Art. 17.
Il medico competente
1. Il medico competente:
a) collabora con il datore di lavoro e con il servizio di
prevenzione e protezione di cui all'art. 8, sulla base della
specifica conoscenza dell'organizzazione dell'azienda ovvero
dell'unita' produttiva e delle situazioni di rischio, alla
predisposizione dell'attuazione delle misure per la tutela della
salute e dell'integrita' psico-fisica dei lavoratori;
b) effettua gli accertamenti sanitari di cui all'art. 16;
c) esprime i giudizi di idoneita' alla mansione specifica al
lavoro, di cui all'art. 16;
d) istituisce ed aggiorna, sotto la propria responsabilita', per
ogni lavoratore sottoposto a sorveglianza sanitaria, una cartella
sanitaria e di rischio da custodire presso il datore di lavoro con
salvaguardia del segreto professionale;
e) fornisce informazioni ai lavoratori sul significato degli
accertamenti sanitari cui sono sottoposti e, nel caso di esposizione
ad agenti con effetti a lungo termine, sulla necessita' di sottoporsi
ad accertamenti sanitari anche dopo la cessazione dell'attivita' che
comporta l'esposizione a tali agenti. Fornisce altresi', a richiesta,
informazioni analoghe ai rappresentanti dei lavoratori per la
sicurezza;
f) informa ogni lavoratore interessato dei risultati degli
accertamenti sanitari di cui alla lettera b) e, a richiesta dello
stesso, gli rilascia copia della documentazione sanitaria;
g) comunica, in occasione delle riunioni di cui all'art. 11, ai
rappresentanti per la sicurezza, i risultati anonimi collettivi degli
accertamenti clinici e strumentali effettuati e fornisce indicazioni
sul significato di detti risultati;
h) congiuntamente al responsabile del servizio di prevenzione e
protezione dai rischi, visita gli ambienti di lavoro almeno due volte
all'anno e partecipa alla programmazione del controllo
dell'esposizione dei lavoratori i cui risultati gli sono forniti con
tempestivita' ai fini delle valutazioni e dei pareri di competenza;
i) fatti salvi i controlli sanitari di cui alla lettera b),
effettua le visite mediche richieste dal lavoratore qualora tale
richiesta sia correlata ai rischi professionali;
l) collabora con il datore di lavoro alla predisposizione del
servizio di pronto soccorso di cui all'art. 15;
m) collabora all'attivita' di formazione e informazione di cui al
capo VI.
2. Il medico competente puo' avvalersi, per motivate ragioni, della
collaborazione di medici specialisti scelti dal datore di lavoro che
ne sopporta gli oneri.
3. Qualora il medico competente, a seguito degli accertamenti di
cui all'art. 16, comma 1, lettera b), esprima un giudizio
sull'inidoneita' parziale o temporanea o totale del lavoratore, ne
informa per iscritto il datore di lavoro e il lavoratore.

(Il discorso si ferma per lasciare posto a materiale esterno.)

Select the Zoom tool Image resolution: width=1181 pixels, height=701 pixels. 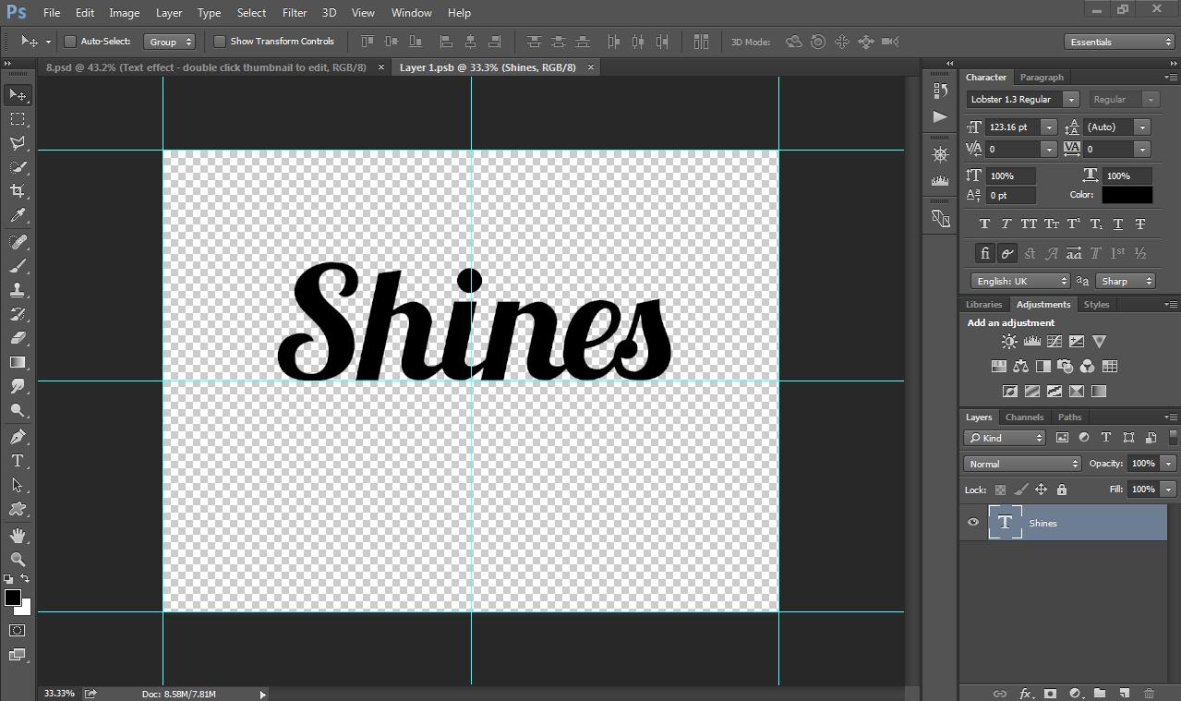(x=17, y=559)
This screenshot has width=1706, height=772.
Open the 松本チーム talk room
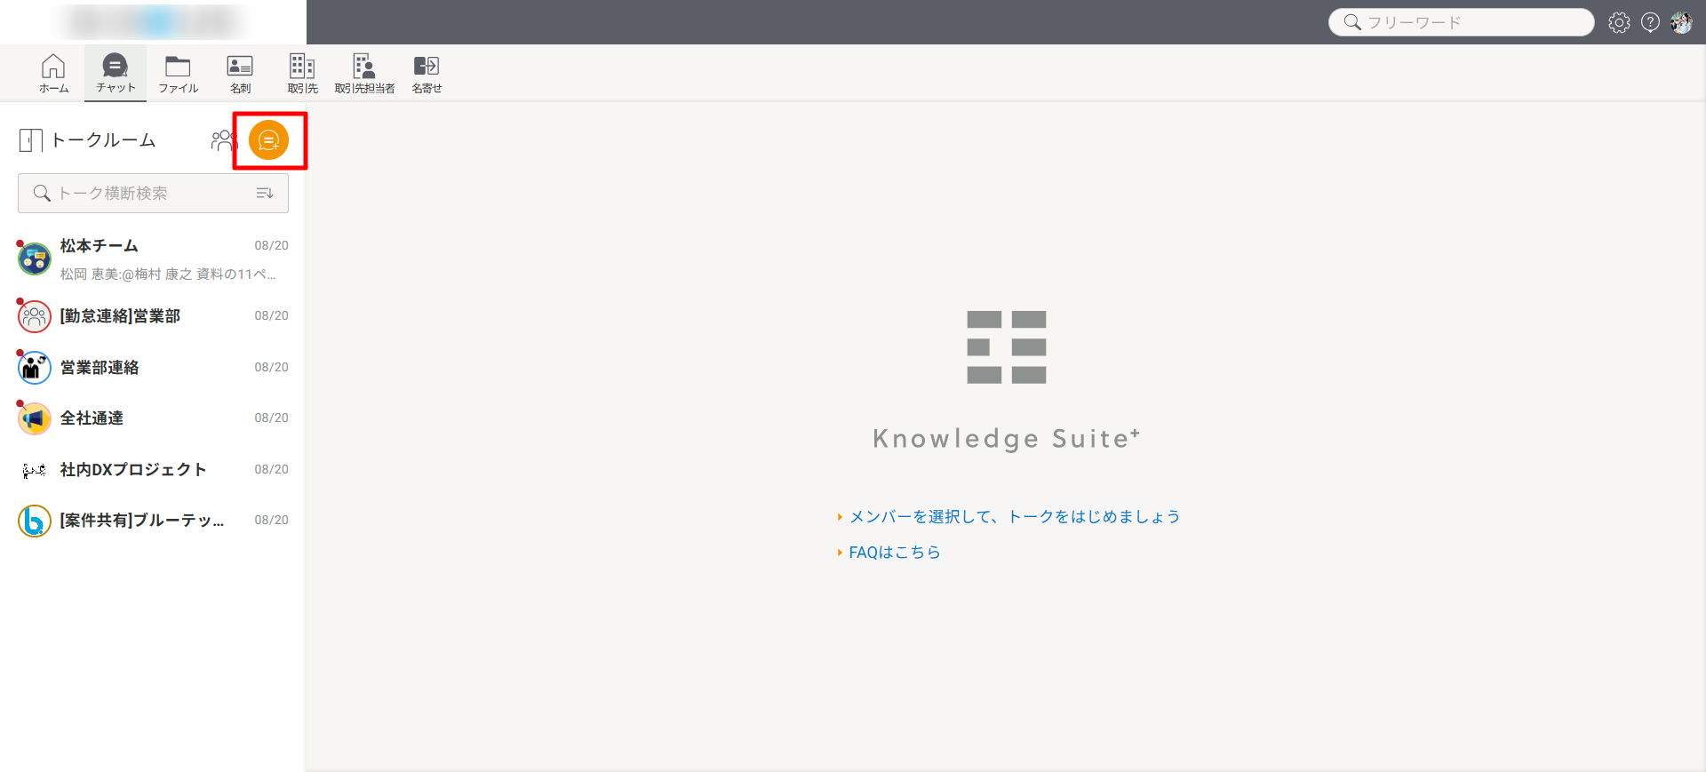click(153, 259)
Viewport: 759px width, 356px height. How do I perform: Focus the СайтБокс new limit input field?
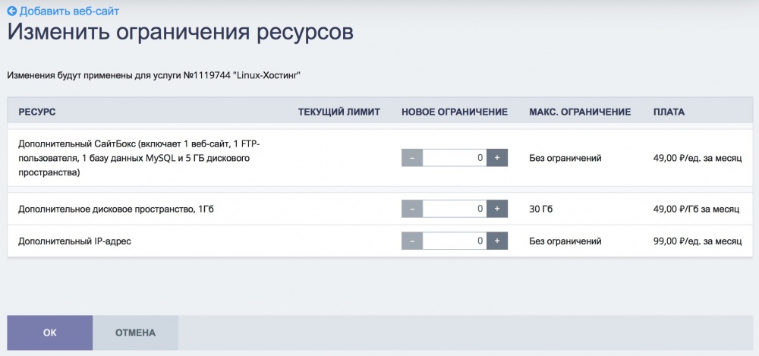[454, 158]
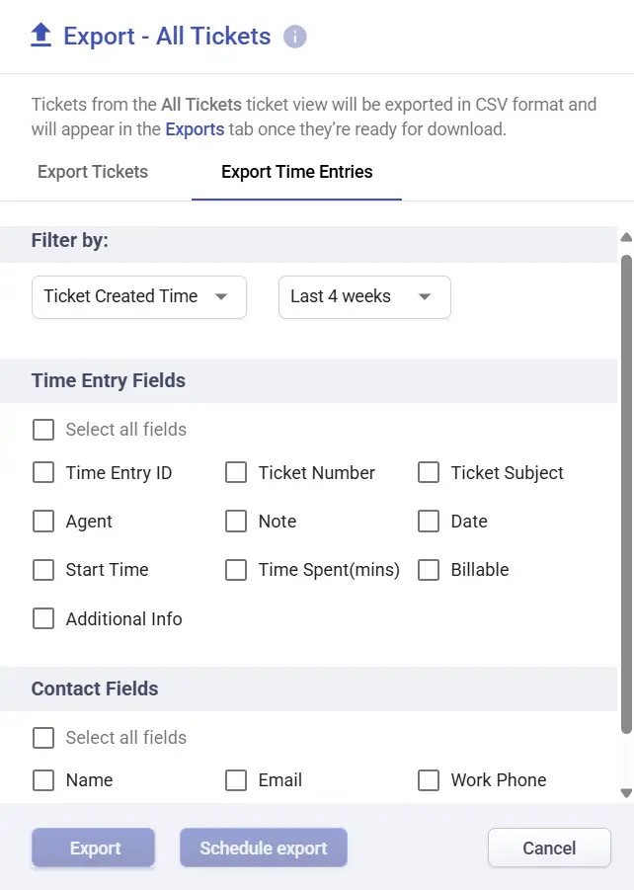
Task: Change the Last 4 weeks time range
Action: pyautogui.click(x=363, y=296)
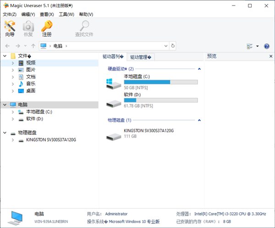This screenshot has height=228, width=275.
Task: Collapse the 硬盘驱动 section
Action: [199, 69]
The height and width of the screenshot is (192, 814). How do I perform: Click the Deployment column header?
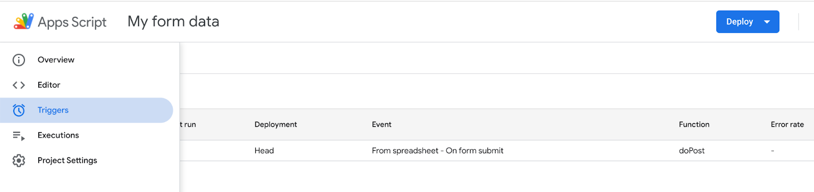pos(276,124)
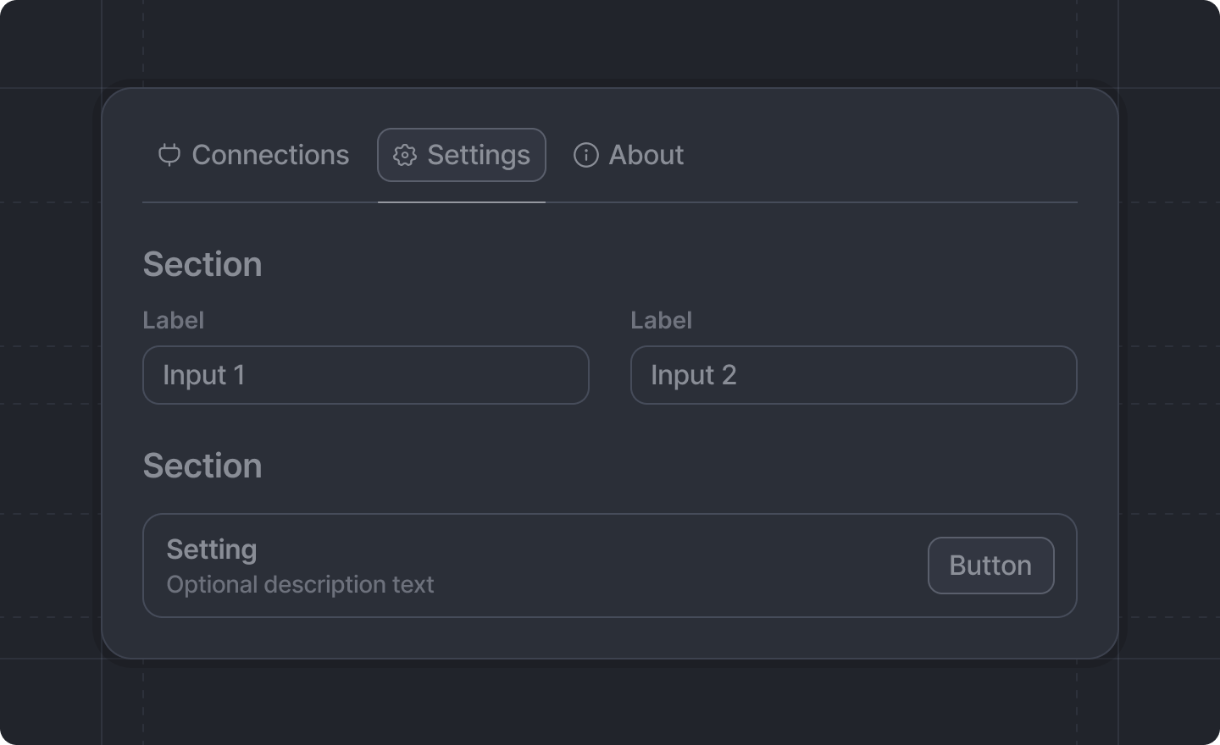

4. Avverso il giudizio di cui al comma 3 e' ammesso ricorso, entro
trenta giorni dalla data di comunicazione del giudizio medesimo,
all'organo di vigilanza territorialmente competente che dispone, dopo
eventuali ulteriori accertamenti, la conferma, la modifica o la
revoca del giudizio stesso.
5. Il medico competente svolge la propria opera in qualita' di:
a) dipendente da una struttura esterna pubblica o privata
convenzionata con l'imprenditore per lo svolgimento dei compiti di
cui al presente capo;
b) libero professionista;
c) dipendente del datore di lavoro.
6. Qualora il medico competente sia dipendente del datore di
lavoro, questi gli fornisce i mezzi e gli assicura le condizioni
necessarie per lo svolgimento dei suoi compiti.
7. Il dipendente di una struttura pubblica non puo' svolgere
l'attivita' di medico competente ai sensi del comma 5, lettera a),
qualora esplichi attivita' di vigilanza.